How the NHS can transform itself into a healthcare system equipped to meet current and future challenges – an ageing population, patients demanding an equal say with doctors on their treatment, a shift towards more care provision at home, and the radical plans proposed for GP commissioning consortia in the Health and Social Care Bill.
All against a backdrop where public healthcare funding looks set to remain largely static for at least the next 3-5 years, was the theme of an impassioned keynote address by former Health Secretary and Labour MP for Darlington, Alan Milburn, at the recent Future Health & Care Expo conference and exhibition in London. HEJ editor Jonathan Baillie reports.
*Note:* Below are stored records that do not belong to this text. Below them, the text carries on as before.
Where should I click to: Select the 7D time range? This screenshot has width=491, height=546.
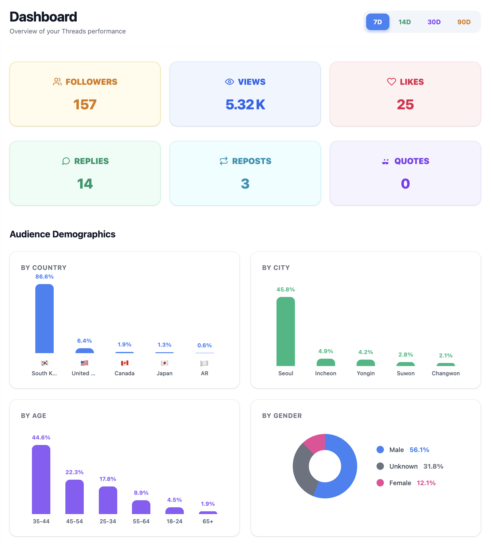tap(377, 22)
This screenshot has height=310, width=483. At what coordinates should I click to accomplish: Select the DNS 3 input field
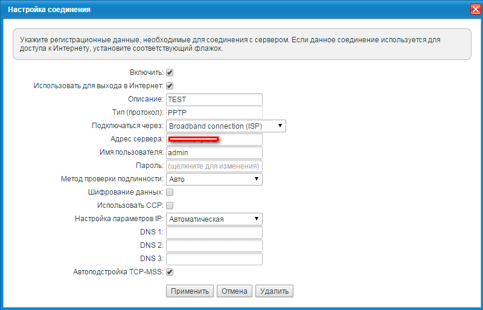click(x=214, y=259)
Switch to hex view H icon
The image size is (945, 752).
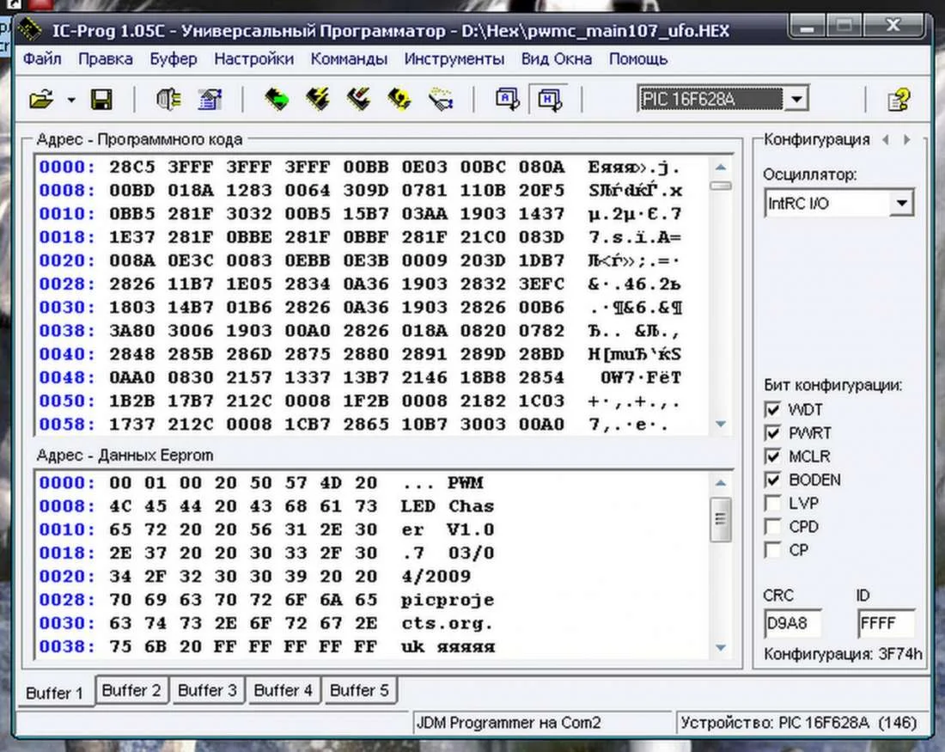pyautogui.click(x=549, y=100)
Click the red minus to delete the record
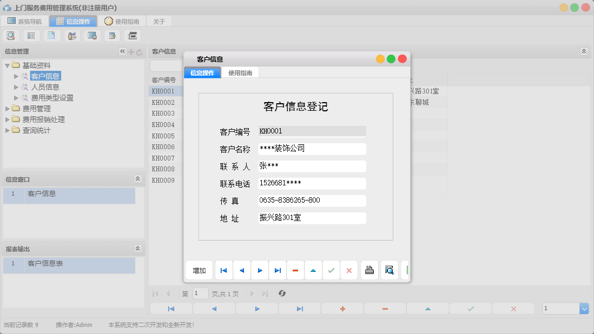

Beginning a rousing keynote speech on the opening day of October’s Future Health & Care Expo event at Islington’s Business Design Centre – during which he made clear his own “serious concerns” about the direction in which the NHS was heading under the current proposals for change – the former Health Secretary said that, “as well as reading and writing health Bills”, while in his former senior Government role, he had “talked to a lot to people about reform”. One key conclusion, whether discussing the major healthcare issues with key players in the UK, South Africa, the US, elsewhere in Europe, or indeed Australia, was that healthcare was “in crisis” worldwide; many different countries – with diverse social structures, economies, and healthcare systems – were facing similar issues in how best to look after the sick given both shrinking capital funding and an ageing demographic. Focusing specifically on the UK, Alan Milburn told delegates that, while he believed the NHS had seen little significant organisational or structural change for around 40 years following the service’s establishment in 1948, the next two and a half decades had seen “a raft of almost continuous change”. Now, with the harsh economic backdrop, and predictions that worse was to come, he believed the NHS faced a potential “perfect storm” – thanks to “a toxic combination of rapidly changing health needs and dwindling financial revenues”.